▸ Problem details:
When you reach the line containing "Task: Open the live chat help bubble" in the entries below, begin reproducing lines exactly, and stop once the line containing "Task: Click the plus icon to add permissions" is done.

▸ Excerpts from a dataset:
^^^^^^^^^^^^^^^^

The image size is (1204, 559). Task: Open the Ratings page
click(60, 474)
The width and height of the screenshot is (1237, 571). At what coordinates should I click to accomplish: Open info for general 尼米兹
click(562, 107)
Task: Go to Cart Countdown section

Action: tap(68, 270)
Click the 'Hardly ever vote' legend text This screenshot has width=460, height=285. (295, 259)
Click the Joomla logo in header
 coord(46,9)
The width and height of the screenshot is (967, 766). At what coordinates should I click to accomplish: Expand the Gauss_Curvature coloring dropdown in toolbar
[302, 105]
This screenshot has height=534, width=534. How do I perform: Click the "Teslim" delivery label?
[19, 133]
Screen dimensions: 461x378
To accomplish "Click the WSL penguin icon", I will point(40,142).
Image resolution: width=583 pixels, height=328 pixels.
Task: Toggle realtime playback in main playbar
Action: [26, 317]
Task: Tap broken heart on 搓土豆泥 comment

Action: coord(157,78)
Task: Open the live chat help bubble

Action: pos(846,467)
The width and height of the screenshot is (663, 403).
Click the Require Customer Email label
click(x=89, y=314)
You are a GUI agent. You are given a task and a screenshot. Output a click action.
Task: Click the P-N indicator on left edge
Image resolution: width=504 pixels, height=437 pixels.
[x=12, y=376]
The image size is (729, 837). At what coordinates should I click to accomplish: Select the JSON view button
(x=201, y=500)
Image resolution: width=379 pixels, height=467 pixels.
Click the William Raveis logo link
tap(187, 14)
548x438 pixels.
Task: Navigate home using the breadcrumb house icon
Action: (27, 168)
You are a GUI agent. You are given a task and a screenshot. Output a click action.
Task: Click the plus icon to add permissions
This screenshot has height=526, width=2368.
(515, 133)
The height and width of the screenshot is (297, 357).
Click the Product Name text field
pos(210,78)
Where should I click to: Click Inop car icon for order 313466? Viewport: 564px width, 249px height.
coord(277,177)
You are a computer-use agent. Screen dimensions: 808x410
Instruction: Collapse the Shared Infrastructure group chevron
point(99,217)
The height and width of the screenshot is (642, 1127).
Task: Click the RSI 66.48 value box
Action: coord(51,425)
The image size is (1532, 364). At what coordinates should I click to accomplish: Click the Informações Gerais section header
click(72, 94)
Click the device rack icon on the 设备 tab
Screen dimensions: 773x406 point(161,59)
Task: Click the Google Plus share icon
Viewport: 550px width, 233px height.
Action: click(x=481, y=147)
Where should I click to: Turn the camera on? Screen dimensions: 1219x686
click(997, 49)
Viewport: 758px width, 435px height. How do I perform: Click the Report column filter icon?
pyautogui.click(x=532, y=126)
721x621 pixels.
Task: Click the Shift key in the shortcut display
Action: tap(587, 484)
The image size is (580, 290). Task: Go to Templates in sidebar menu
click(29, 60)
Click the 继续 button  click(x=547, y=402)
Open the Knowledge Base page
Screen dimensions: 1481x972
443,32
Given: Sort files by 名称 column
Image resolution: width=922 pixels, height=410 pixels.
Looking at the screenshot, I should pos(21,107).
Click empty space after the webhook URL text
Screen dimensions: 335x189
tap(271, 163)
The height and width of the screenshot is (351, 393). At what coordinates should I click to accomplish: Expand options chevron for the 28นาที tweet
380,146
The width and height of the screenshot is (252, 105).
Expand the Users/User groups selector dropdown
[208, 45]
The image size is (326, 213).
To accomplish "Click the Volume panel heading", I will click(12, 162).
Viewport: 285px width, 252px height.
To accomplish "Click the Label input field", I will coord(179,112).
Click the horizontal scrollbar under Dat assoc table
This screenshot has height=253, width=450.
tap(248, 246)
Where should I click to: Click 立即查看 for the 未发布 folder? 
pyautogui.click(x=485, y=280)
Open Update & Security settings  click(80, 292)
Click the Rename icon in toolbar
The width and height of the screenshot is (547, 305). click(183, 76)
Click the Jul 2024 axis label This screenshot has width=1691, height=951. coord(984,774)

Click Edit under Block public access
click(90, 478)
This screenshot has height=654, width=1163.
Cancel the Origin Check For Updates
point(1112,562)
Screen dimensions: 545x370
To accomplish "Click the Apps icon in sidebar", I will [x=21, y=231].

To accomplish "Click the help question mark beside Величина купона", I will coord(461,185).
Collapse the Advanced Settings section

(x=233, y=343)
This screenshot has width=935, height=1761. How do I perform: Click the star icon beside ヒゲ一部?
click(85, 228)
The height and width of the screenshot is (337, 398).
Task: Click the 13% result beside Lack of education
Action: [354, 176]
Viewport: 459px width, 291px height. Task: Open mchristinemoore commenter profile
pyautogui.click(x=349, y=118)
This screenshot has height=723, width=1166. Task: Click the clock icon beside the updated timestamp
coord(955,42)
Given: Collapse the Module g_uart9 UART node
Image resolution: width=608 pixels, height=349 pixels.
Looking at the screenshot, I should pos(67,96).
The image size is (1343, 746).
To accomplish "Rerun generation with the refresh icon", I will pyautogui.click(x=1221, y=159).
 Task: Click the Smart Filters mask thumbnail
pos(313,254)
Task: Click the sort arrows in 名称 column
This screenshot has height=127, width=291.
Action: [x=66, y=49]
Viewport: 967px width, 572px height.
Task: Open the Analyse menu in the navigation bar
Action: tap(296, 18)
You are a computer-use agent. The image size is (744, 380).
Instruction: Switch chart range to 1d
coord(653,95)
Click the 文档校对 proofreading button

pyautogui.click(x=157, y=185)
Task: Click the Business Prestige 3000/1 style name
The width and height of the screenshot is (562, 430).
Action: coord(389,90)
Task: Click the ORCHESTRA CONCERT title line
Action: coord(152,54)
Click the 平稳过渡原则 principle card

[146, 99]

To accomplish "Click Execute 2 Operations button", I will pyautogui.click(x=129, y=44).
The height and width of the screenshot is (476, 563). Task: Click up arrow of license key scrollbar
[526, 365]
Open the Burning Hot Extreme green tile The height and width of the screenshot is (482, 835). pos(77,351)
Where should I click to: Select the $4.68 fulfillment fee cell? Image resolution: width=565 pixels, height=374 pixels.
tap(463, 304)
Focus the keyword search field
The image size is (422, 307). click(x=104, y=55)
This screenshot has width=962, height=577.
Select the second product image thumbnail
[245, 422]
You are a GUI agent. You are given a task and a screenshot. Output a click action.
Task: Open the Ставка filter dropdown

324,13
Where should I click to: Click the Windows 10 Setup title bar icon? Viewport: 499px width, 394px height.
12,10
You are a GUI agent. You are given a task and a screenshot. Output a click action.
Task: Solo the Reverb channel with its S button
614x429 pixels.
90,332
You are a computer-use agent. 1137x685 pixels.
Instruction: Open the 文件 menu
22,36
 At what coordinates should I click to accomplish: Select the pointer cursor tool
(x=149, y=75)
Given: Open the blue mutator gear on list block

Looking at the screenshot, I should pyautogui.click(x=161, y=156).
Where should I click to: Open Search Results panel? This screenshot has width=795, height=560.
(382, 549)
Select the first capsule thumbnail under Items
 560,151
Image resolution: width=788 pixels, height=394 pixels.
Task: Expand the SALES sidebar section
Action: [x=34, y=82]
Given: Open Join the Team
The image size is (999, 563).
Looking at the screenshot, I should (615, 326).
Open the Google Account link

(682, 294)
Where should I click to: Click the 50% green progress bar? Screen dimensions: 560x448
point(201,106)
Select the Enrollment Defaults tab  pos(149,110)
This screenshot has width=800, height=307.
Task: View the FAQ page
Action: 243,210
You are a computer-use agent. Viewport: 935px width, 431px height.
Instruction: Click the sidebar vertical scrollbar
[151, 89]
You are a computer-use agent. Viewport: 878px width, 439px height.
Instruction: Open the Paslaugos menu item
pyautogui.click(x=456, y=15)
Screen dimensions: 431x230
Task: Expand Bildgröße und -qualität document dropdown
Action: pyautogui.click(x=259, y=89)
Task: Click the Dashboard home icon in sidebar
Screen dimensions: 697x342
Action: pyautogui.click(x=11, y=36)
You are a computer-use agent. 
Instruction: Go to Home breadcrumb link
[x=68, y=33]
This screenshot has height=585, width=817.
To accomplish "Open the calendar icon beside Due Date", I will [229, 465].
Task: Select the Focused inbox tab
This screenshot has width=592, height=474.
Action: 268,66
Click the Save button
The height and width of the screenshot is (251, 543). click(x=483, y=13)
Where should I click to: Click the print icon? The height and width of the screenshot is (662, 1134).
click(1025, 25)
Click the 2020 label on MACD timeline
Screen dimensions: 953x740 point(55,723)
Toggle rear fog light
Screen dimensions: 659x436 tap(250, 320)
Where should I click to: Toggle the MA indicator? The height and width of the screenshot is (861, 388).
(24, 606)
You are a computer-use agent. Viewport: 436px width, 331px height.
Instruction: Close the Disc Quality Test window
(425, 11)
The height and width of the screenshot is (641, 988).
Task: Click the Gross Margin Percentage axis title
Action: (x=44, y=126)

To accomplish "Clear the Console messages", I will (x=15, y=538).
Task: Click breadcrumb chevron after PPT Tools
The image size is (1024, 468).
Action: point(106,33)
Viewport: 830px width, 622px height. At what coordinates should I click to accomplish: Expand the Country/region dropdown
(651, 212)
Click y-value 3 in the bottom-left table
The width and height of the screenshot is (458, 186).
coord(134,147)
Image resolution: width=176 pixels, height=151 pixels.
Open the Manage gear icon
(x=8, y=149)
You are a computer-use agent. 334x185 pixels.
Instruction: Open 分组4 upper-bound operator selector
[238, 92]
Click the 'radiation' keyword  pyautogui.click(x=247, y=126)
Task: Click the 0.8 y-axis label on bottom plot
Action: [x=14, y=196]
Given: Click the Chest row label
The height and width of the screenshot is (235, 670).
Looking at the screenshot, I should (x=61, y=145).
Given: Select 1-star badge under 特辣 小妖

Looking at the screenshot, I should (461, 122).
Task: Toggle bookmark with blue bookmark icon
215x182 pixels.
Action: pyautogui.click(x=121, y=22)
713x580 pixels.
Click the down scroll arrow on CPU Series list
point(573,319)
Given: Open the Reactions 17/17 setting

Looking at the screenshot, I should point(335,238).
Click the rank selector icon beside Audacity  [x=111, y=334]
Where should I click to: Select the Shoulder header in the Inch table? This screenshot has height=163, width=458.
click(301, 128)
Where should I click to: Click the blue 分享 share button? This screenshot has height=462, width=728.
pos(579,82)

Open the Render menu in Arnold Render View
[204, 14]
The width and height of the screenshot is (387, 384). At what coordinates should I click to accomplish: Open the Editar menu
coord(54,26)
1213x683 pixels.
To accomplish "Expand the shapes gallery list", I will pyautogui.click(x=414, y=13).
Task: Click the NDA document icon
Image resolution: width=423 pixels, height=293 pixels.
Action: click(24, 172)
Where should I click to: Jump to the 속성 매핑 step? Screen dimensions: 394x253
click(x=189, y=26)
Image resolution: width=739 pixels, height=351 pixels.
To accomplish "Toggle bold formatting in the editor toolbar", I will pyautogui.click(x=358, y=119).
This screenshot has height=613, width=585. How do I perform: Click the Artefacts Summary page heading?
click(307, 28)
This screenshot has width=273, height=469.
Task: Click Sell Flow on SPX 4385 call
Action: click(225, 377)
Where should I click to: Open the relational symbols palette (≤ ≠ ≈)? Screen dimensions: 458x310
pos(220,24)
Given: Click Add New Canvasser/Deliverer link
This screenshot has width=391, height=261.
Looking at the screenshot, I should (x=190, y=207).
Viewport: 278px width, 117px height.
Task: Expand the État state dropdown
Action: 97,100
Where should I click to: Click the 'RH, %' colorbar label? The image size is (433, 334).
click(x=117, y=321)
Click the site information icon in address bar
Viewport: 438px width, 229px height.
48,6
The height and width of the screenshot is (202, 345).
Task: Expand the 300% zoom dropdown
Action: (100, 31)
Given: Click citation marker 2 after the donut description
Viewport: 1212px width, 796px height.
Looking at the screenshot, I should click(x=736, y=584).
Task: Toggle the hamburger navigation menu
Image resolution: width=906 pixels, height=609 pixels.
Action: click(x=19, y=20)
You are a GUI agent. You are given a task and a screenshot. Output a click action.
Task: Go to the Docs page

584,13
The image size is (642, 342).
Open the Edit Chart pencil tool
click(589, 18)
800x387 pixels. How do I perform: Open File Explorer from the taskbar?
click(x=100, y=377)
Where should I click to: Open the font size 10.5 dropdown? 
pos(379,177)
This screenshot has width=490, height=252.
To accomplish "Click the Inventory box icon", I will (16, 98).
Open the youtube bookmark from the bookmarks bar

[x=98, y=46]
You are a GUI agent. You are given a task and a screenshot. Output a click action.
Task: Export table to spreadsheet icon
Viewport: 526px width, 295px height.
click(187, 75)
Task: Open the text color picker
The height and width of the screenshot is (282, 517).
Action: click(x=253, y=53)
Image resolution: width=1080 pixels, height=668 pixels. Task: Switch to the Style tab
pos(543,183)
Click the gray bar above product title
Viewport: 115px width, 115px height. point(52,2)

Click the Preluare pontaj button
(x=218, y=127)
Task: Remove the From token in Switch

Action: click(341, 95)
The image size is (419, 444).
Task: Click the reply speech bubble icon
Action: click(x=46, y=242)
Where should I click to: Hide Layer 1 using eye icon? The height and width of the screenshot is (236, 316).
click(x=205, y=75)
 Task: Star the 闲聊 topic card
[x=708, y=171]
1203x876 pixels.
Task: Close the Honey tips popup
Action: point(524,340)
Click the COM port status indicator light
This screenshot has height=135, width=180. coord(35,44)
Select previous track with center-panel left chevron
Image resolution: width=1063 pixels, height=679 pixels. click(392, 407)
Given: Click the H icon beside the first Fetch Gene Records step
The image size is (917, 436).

^^^^^^^^^^^^^^^^

▸ Task result:
Task: Open the live chat help bubble

Action: pos(846,467)
The width and height of the screenshot is (663, 403).
Click the Require Customer Email label
click(x=89, y=314)
You are a GUI agent. You are given a task and a screenshot. Output a click action.
Task: Click the P-N indicator on left edge
Image resolution: width=504 pixels, height=437 pixels.
[x=12, y=376]
The image size is (729, 837). At what coordinates should I click to accomplish: Select the JSON view button
(x=201, y=500)
Image resolution: width=379 pixels, height=467 pixels.
Click the William Raveis logo link
tap(187, 14)
548x438 pixels.
Task: Navigate home using the breadcrumb house icon
Action: (27, 168)
You are a GUI agent. You are given a task and a screenshot. Output a click action.
Task: Click the plus icon to add permissions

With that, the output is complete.